# Musho3210's First Tank Article



## musho3210 (Dec 28, 2006)

The first tank:

Many peoples main problem with starting fish keeping is which tank they should use. Back in the old days of fish keeping the 10 gallon tank was the all-time best. They thought since it was small it would be easy to take care of and less time consuming. Now things are much different.

The main problem is the water parameters, in a 10 gallon tank a dead fish can destroy the parameters in the end destroying all the fish. In a 100 gallon one dead fish will barely do anything. Also since we are all human beings (i hope) we will all make mistakes at sometime or another. A mistake of accidently spilling all of the flake food in a 10 gallon tank will really just kill your fish but spilling it all in a big tank will just fatten the fish up with barely a change in water parameters. Also temperature change. Simple science is that the smaller body of water, the more the exchange of energy it is which means the faster the temperature changes. If the power goes out in your home during the dead of winter, in a small tank the temperature will drop fast. In a large tank on the other hand the temperature will slowly drop and possibly not drop at all until the power goes back on. There are just so many better things about a larger tank.
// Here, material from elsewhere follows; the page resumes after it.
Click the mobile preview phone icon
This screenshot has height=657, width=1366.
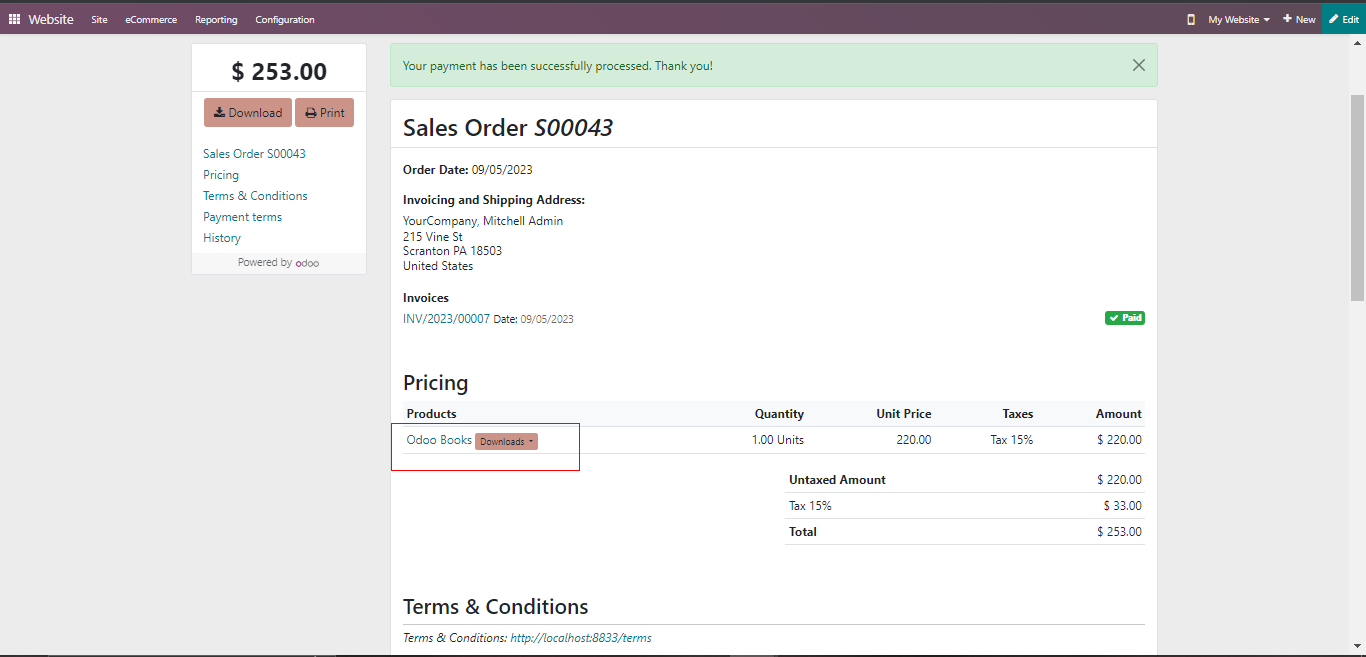coord(1190,19)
Now you've all seen one part of this, lets look at the other. A large tank will have its disadvatages mainly being space and money. Everyone knows a 20 gallons take up more space than 10 gallons, if you live in a small space you might not be able to fit a large tank. Money is also a big issue here, 20 pounds of gravel for a 20 gallon tank will cost about 30 dollars. 120 pounds of gravel for a 100 gallon tank will cost about 175 dollars. The filter will also drain your account. An internal filter is pretty useless in anything bigger than a 10 gallon, no matter how many gallons its rated. Undergravels also dont have much of a use in anything larger than 30 gallons. A 100 gallon tank will have to use at least a canister filter with wet/dry being even better. 
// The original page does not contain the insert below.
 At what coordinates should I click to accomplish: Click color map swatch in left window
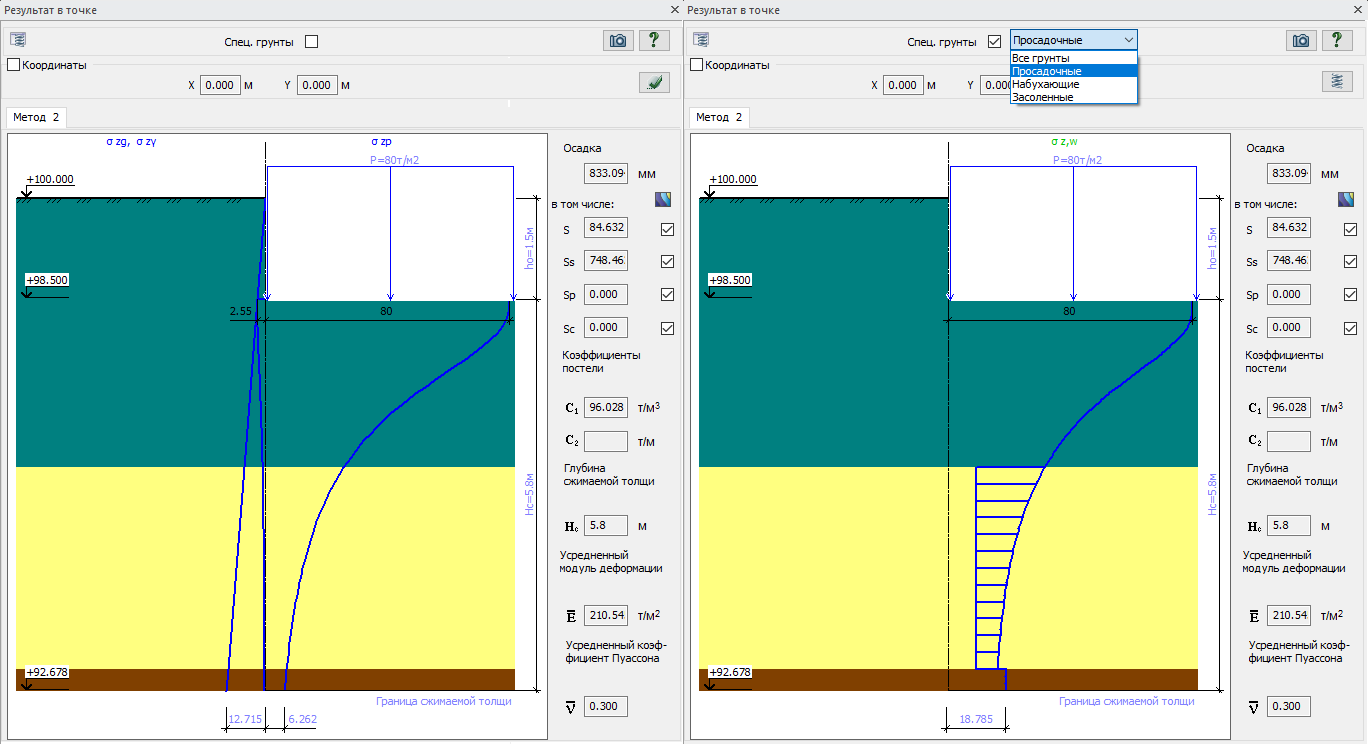663,200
Well what now, can we come to a summary? Sure, the best begginer tank in my eyes is the very common 55 gallon. Its width is around the same as a 20 gallon high tank, the length is obviously more than a 20 gallon but it fits most peoples houses. It is large enough to get a canister filter but small enough to use HOB filters. Gravel wont be much of a problem, you wont need much unless its planted or undergravel. And if anything you save money on the lighting system as they cost only a tiny bit more than a 24" light but pack a larger whop of watts. A standard NO light that is 48" long (the width of the standard 55 gallon tank) has 40 watts. A standard 24" light for a 20 gallon high tank has 15 watts. You get more light for your money that way.

For begginers, anything above a 20 gallon is best, but if you look into the 55 gallons you will probably think its perfect for you. 

I hope you enjoyed reading my article. Stay tuned for more


----------



## musho3210 (Dec 28, 2006)

Oh i forgot to add, this information is for freshwater ONLY, saltwater tanks are a bit different with 75 gallons being the best begginer.


----------